Saudi bond issues to soar as government plugs deficit

Bankers expect heavy issuance in coming months that could change banks’ balance sheets and eventually help to create an active domestic bond market

Gulf Business

Bond issues by Saudi Arabia’s government are expected to be worth tens of billions of dollars by the end of 2015 as the state ramps up debt sales to plug a hole in finances created by low prices for oil exports.

Central bank governor Fahad al-Mubarak announced last week that Riyadh had sold its first sovereign bonds since 2007, a SAR 15bn ($4bn) issue, after years paying down its debt to some of the world’s lowest levels.

Mubarak gave no details and, while he said more issues were on the way, did not elaborate.
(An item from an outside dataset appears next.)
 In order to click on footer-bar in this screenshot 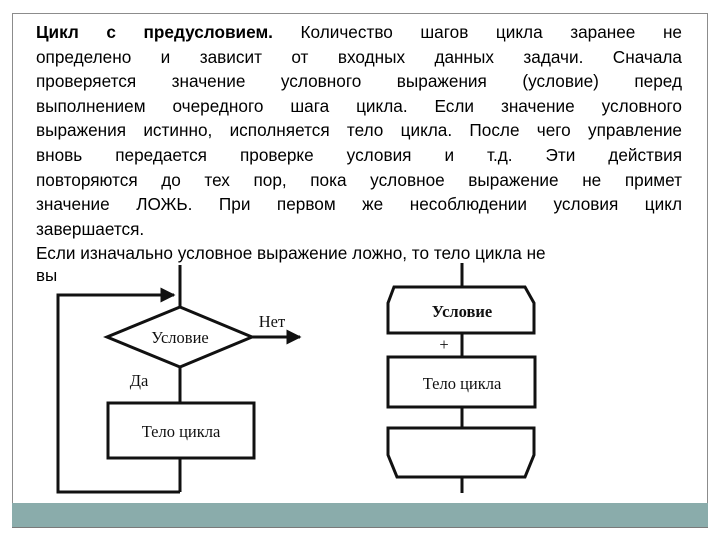, I will do `click(360, 516)`.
But bankers expect heavy issuance in coming months that could change banks’ balance sheets and eventually help to create an active domestic bond market.

“We expect the Saudi government to fund its 2015 deficit by raising SAR 200bn from the domestic bond market, besides drawing down its foreign currency reserves,” said Fahad Alturki, chief economist at Jadwa Investment, a major investment bank in Riyadh.
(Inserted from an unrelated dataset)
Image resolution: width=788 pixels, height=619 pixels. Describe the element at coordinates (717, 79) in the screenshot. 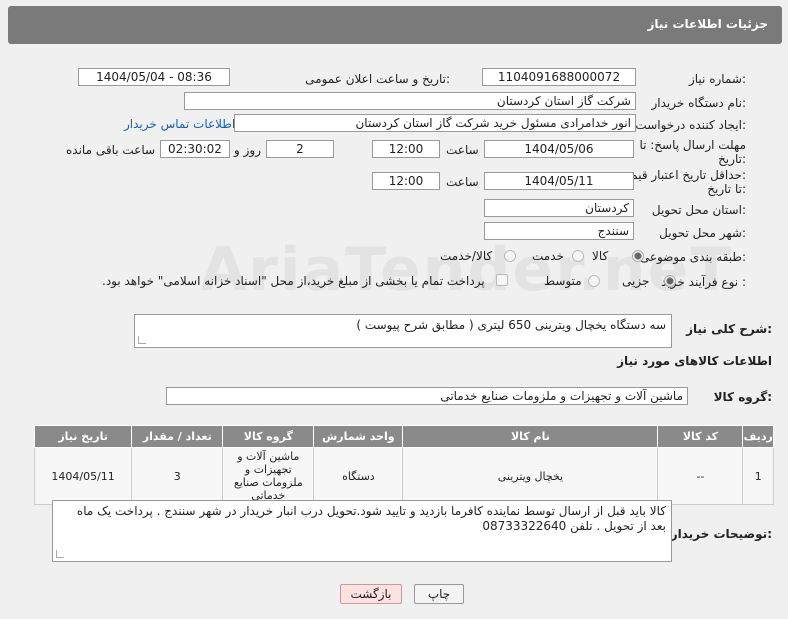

Low prices have saddled the world’s top oil exporter with a huge fiscal deficit. Mubarak said last week it would exceed an originally projected SAR 145bn this year; the International Monetary Fund thinks it will be about 20 per cent of gross domestic product, equivalent to roughly $150bn.

Until the recent issue, Riyadh was funding the deficit entirely by running down its financial reserves; Mubarak said it had withdrawn 244 billion riyals from reserves in 2015.

In theory, the government could continue relying completely on reserves for many more months. Net foreign assets at the central bank, which serves as the kingdom’s sovereign wealth fund, totalled $672bn in May.

But bankers and investors believe the recent issue signals the government’s intention to launch regular debt sales, which will find ready buyers among local institutions.

“The appetite is there from our side, as we are struggling to find long-term bonds with reasonable yields from a government entity. The market is ripe for them,” said a source at an institution which participated in the initial issue.

PRIVATE PLACEMENT

The first issue comprised 7- and 10-year conventional bonds sold at yields of 2.57 and 2.88 per cent, sources said. The bonds were privately placed with quasi-sovereign Saudi institutions, contrary to initial local media reports which suggested banks had bought them.

Bankers expect the government to issue riyal-denominated bonds according to a formal calendar, placing them with a wider investor base. Some think it may start issuing Islamic bonds as well as conventional ones, though officials have not said this.

“The market should expect larger government issuance tranches by the end of summer. Only government and semi- government funds were allowed to participate in the first bond, but when the quantum of issuance increases, banks and asset managers will be allowed to invest,” Alturki said.

State issues will quickly dwarf other debt sales; Saudi issuance of sukuk in all currencies totalled $7.8bn in 2014, while no conventional bonds were issued.

Significant amounts of the new bonds are unlikely to find their way into the hands of foreign investors; local institutions tend to hold bonds to maturity, and yields are too low to interest many foreigners.

But the new issues could help to extend the Saudi yield curve, which at present is largely illiquid above five years. This might encourage more corporate issuance.

In the long term, a big new government bond programme would probably tighten liquidity in the banking system, where money market rates are near record lows.

But that looks unlikely to happen to any great degree this year; commercial banks have invested nearly 300 billion riyals in central bank bills and non-statutory central bank deposits, and may simply switch some of this money into government bonds.

“There will be some tightening in September when corporates come back to the market looking for loans or refinancing, but I don’t think it will be by much,” said James Reeve, deputy chief economist at Saudi Arabia’s Samba Financial Group.

Many analysts expect the government to restrain its spending next year, which would reduce the need for new bond issues.